By BRIAN FALLOW
The decline in New Zealand's ranking in the World Economic Forum's competitiveness index is a wake-up call, says Business New Zealand.
The Geneva-based forum is funded by 1000 of the largest corporations and is best known for hosting annual gatherings of the world's rich and powerful in Davos.
It compiles a growth competitiveness index, based on three broad categories of variables it considers drive economic growth in the medium and long term: technology, public institutions and the Macro-economic environment.
New Zealand's ranking has slipped from 10th last year to 16th in the latest report.
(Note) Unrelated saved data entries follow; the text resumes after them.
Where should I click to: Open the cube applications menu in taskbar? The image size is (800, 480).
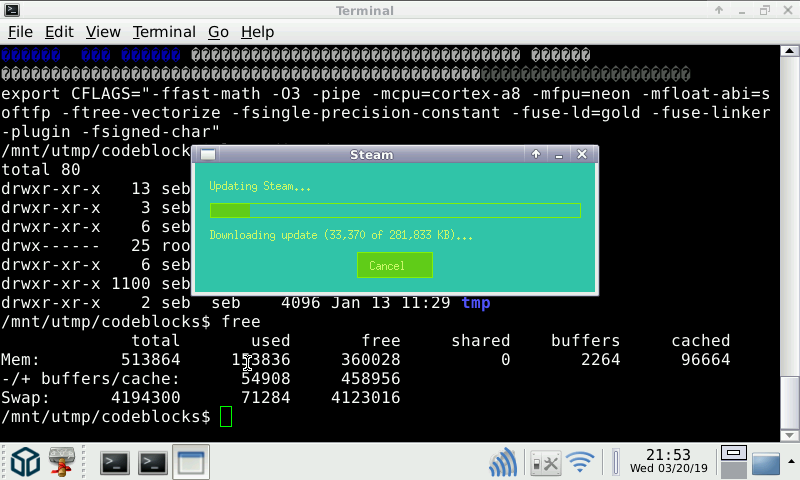point(24,462)
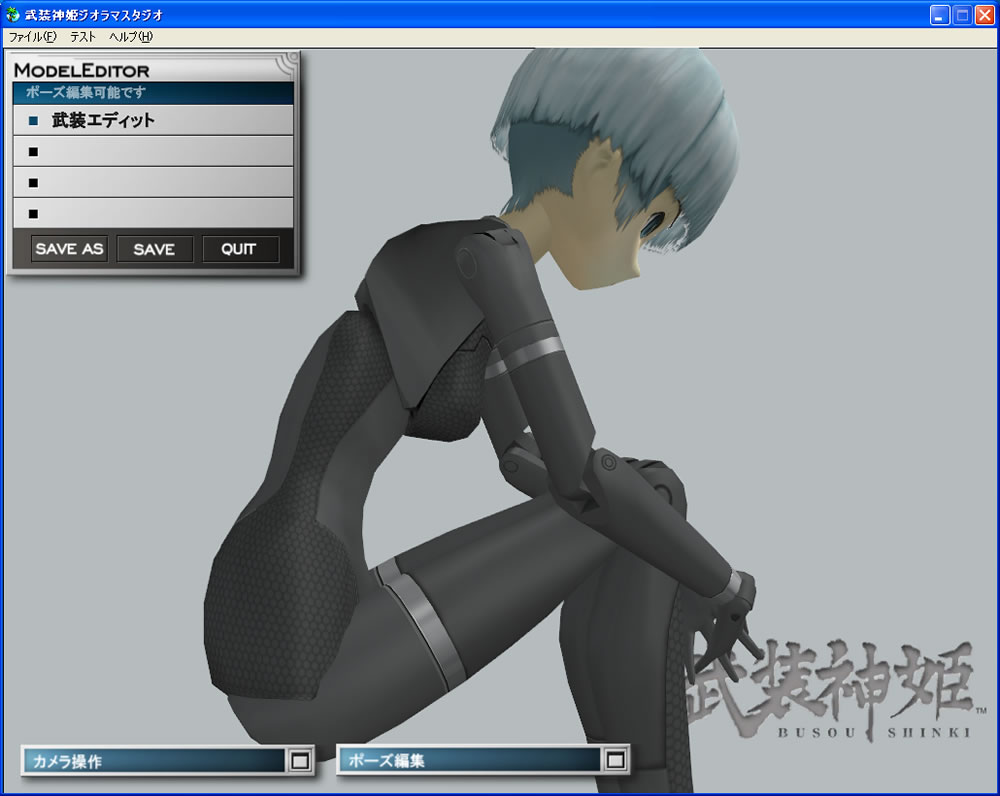Open the ファイル(F) menu
The height and width of the screenshot is (796, 1000).
[32, 37]
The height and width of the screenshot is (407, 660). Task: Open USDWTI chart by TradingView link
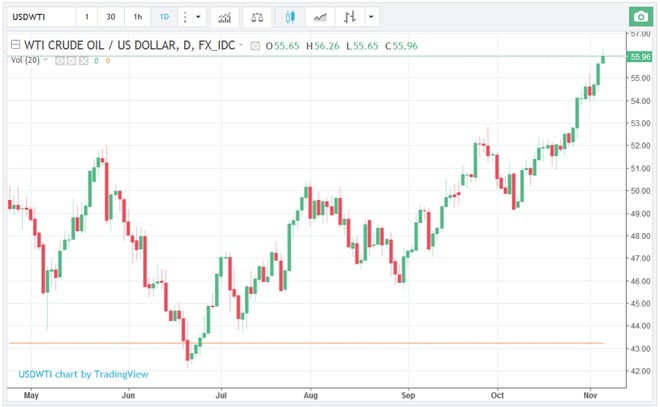click(83, 374)
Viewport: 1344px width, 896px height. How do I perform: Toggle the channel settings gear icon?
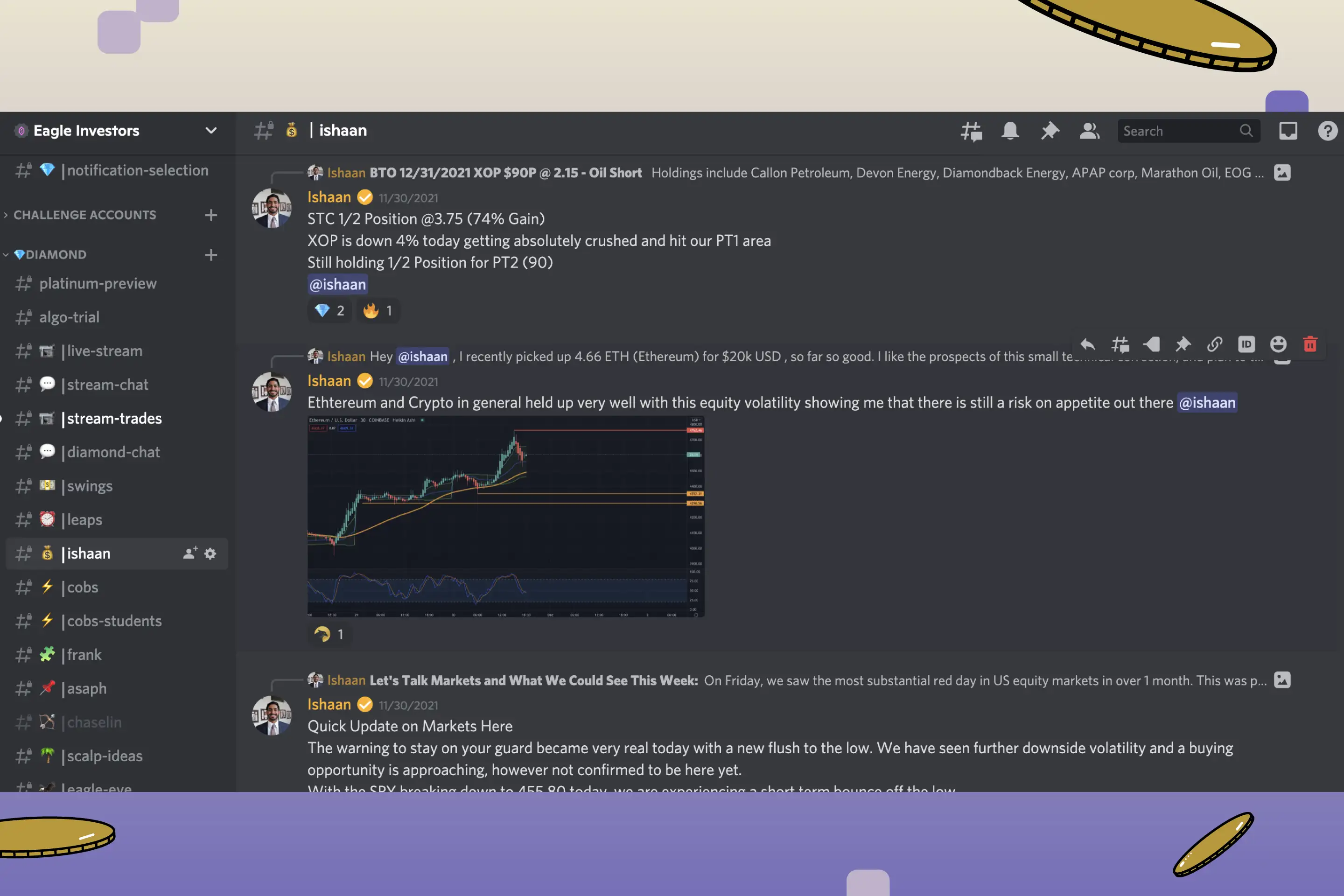210,553
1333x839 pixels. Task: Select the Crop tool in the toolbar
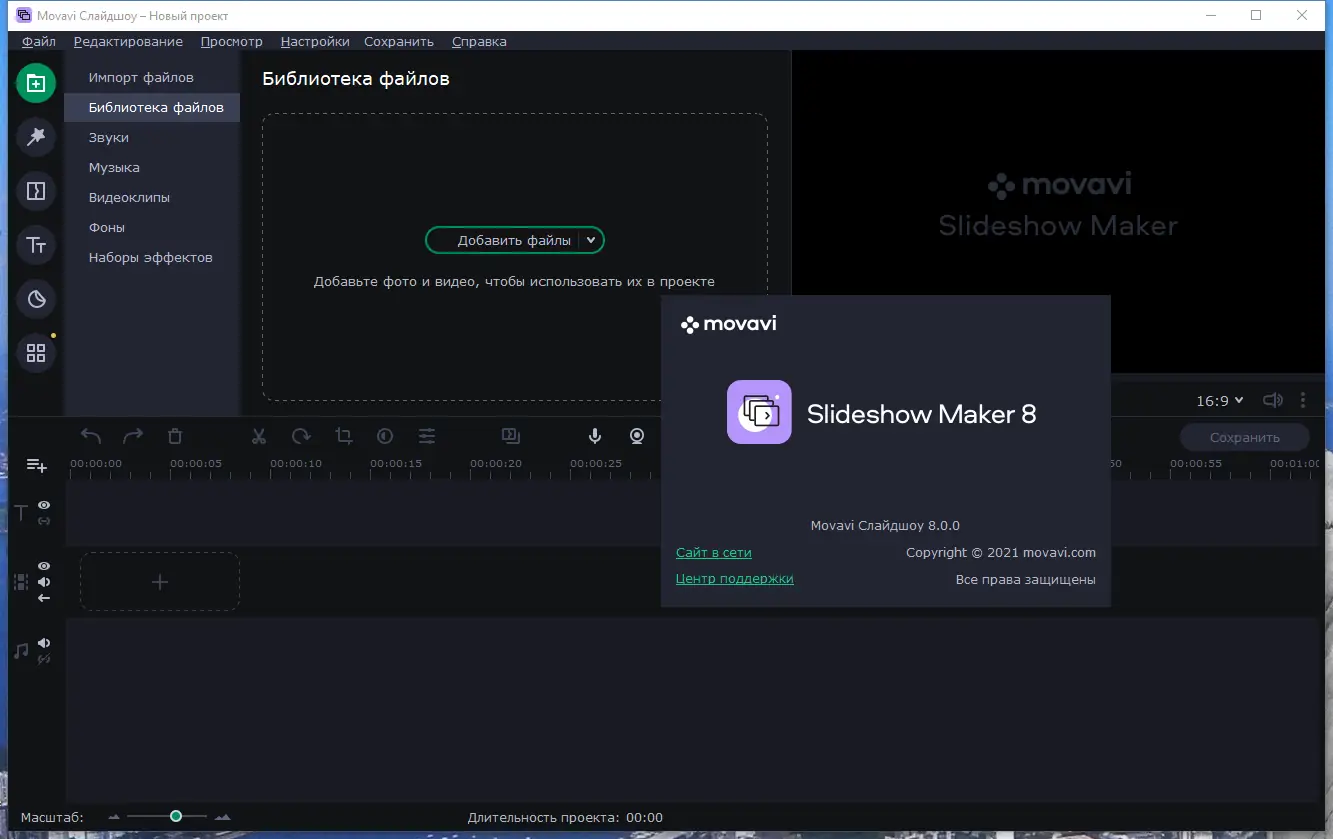click(344, 436)

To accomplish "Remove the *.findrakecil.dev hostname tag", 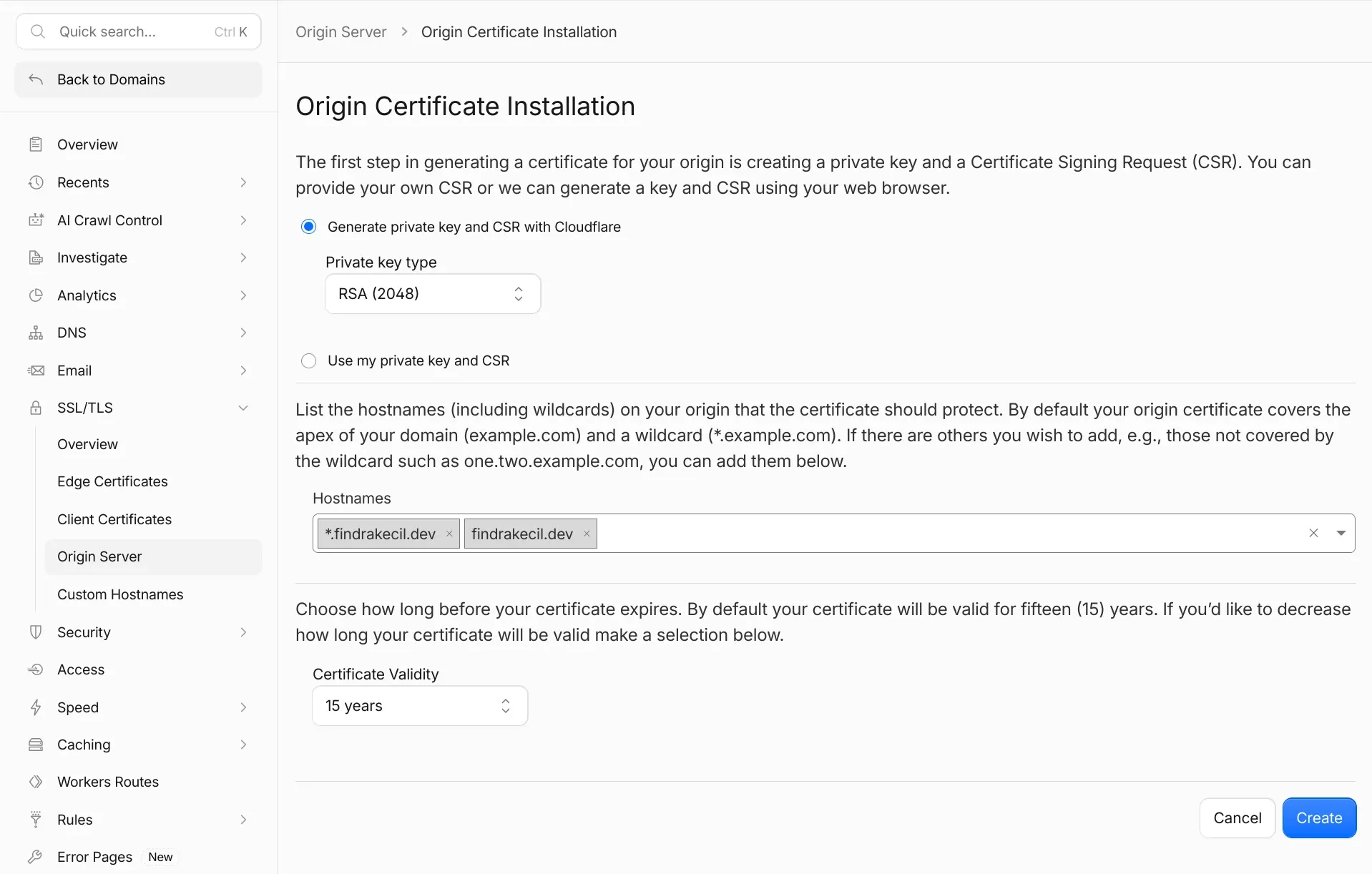I will [449, 534].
New Zealand continues to rank highly (fourth of the 80 countries covered) on the quality of its public institutions, a measure that includes levels of corruption and the integrity of the legal system, but it slipped from 11th to 27th place on technology.
"Of particular concern are poor rankings for innovation at the level of firms [63rd], Government prioritisation of information and communications technology [52nd] and private sector R&D spending [28th]," said Business New Zealand chief executive Simon Carlaw.
New Zealand's ranking on the macro-economic environment has also slipped, from 14th to 17th, reflecting comparatively high levels of Government spending and a low national savings rate.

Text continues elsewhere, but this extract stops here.